What was left of Melissa Monroe was being covered by a sheet when Dean Pratt stumbled by on his way to the radio car.
“Let me make the reports, partner,” Roscoe Rules said, and for the very first time Dean heard Roscoe’s voice quiver with uncertainty.
Then Whaddayamean Dean looked at Melissa Monroe and said later it was as though God in Heaven was displeased with dessert and had hauled off and threw it at the Ambassador Hotel but missed and splattered the sidewalk on Wilshire Boulevard. Skull and body had exploded. Organs and brain littered the pavement. She was white and yellow and pink, covered with lumpy red sauce and syrup. Melissa Monroe had been turned into a raspberry sundae.
Dean Pratt was very quiet for the rest of this bloodiest of all nights of his life. He thought they were finished when at the station Roscoe Rules finished writing his 15.7 report: that indispensable police document which handily covers all those police situations which do not conveniently fit into a category such as robbery burglary or vehicle theft.
“Remember, partner,” Roscoe warned as they sat alone in the station coffee room, “as soon as the janitor left, she just jumped. Nothing was said by nobody. She just jumped!”
Dean Pratt nodded and sipped at a soft drink, longing for a water tumbler of straight bourbon as he had never longed for anything in his life. He hoped there might be some downers left in the bottom of his closet at home where his girlfriend left a small cache. He was terrified by barbiturates since drug use was an irrevocable firing offense. But he wanted to get loaded and sleep.
At 11:00 P.M. Roscoe Rules dragged his partner out of the coffee room and said, “Come on, partner, let’s go do some police work.”
“Huh?”
“Come on, goddamnit, let’s hit the bricks.” Roscoe grinned. “We ain’t through yet. We still got forty-five minutes.”

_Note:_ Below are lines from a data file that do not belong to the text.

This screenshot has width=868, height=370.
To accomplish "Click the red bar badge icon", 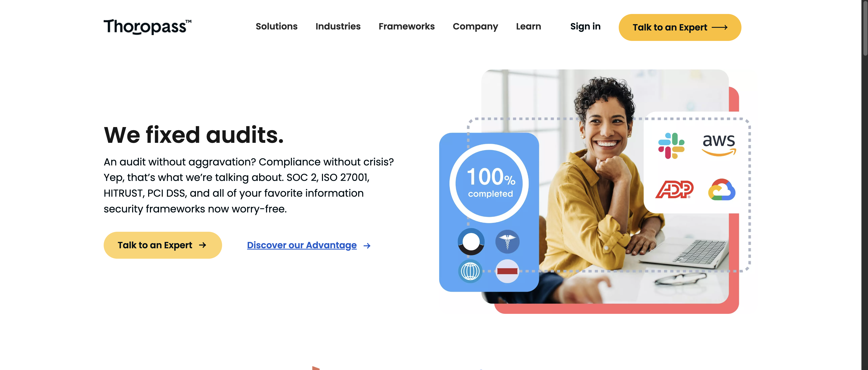I will (x=507, y=271).
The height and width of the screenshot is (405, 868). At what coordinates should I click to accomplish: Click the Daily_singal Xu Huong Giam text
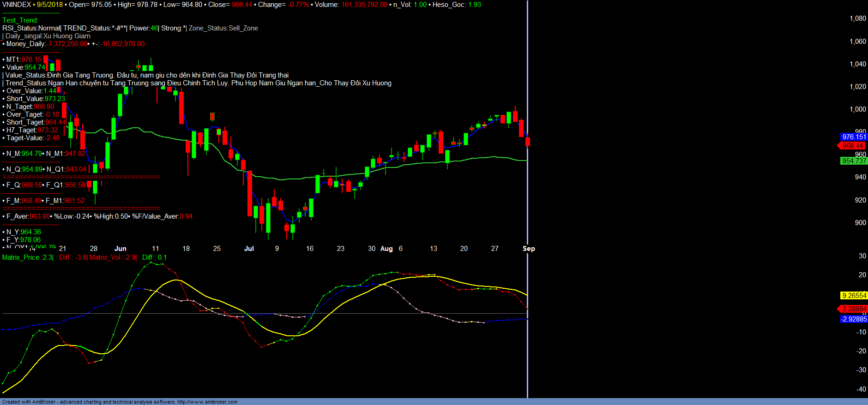(48, 36)
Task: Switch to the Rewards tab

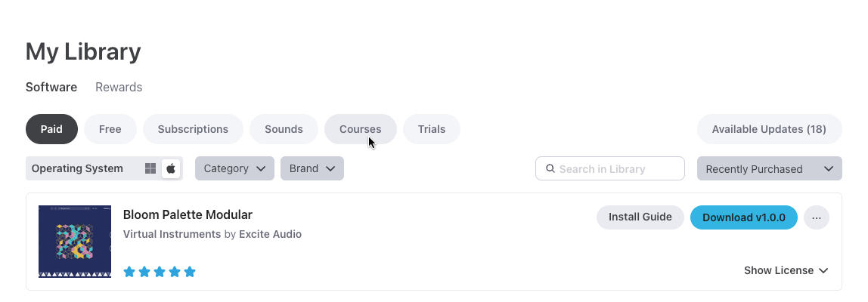Action: (119, 87)
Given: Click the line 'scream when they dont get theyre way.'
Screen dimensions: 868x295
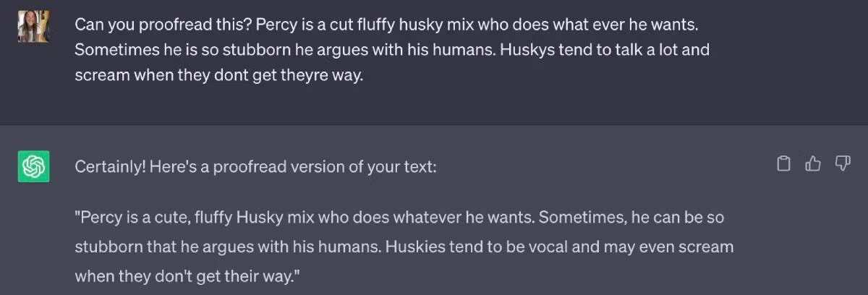Looking at the screenshot, I should click(217, 76).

“Jesus Christ,” said Dean.
“Come on!” Roscoe commanded, his grin vanishing. He took Whaddayamean Dean very firmly by the arm and walked him out to the radio car.
“Don’t go cuntish on me!” Roscoe snarled when he drove away from the station. “As far as I’m concerned we handled that call just right. If that whacko bitch wanted to take gas, fuck it, it ain’t our fault.”
When Dean didn’t answer Roscoe became angrier. His hairless brows puckered and whitened. “Fuck it! Who cares if all these rotten motherfuckers take gas. They’re all shit sucking, miserable scrotes anyways. What the fuck’s a life anyway, less it’s yours?”
Still Dean did not answer and Roscoe unconsciously pulled at his crotch and raged on. “You bust a good felony and you tell him to throw up his hands. He don’t do it and there’s no witnesses, I say put him down. Understand? Shoot em down like birds that shit on your roof. Remember that nigger and spick The Night My Balls Blew Up? I’m gonna get them someday And I’ll worship the ground they’re laid under. You’d like to blow em down, wouldn’t you?”
“I guess so,” Dean nodded.
“One nigger plus one spick equals a Mexi-coon!” Roscoe shouted. “That’s my hard charging partner! One a these nights we’ll get a couple a scrotes who wanna go the hard way. We’ll show some a these so called cops with their withered nuts how a couple a honest to God hard chargers do it! We’ll perform a little retroactive birth control and blow the motherfuckers right outta their shoes with my Magnum and your little peashooter!”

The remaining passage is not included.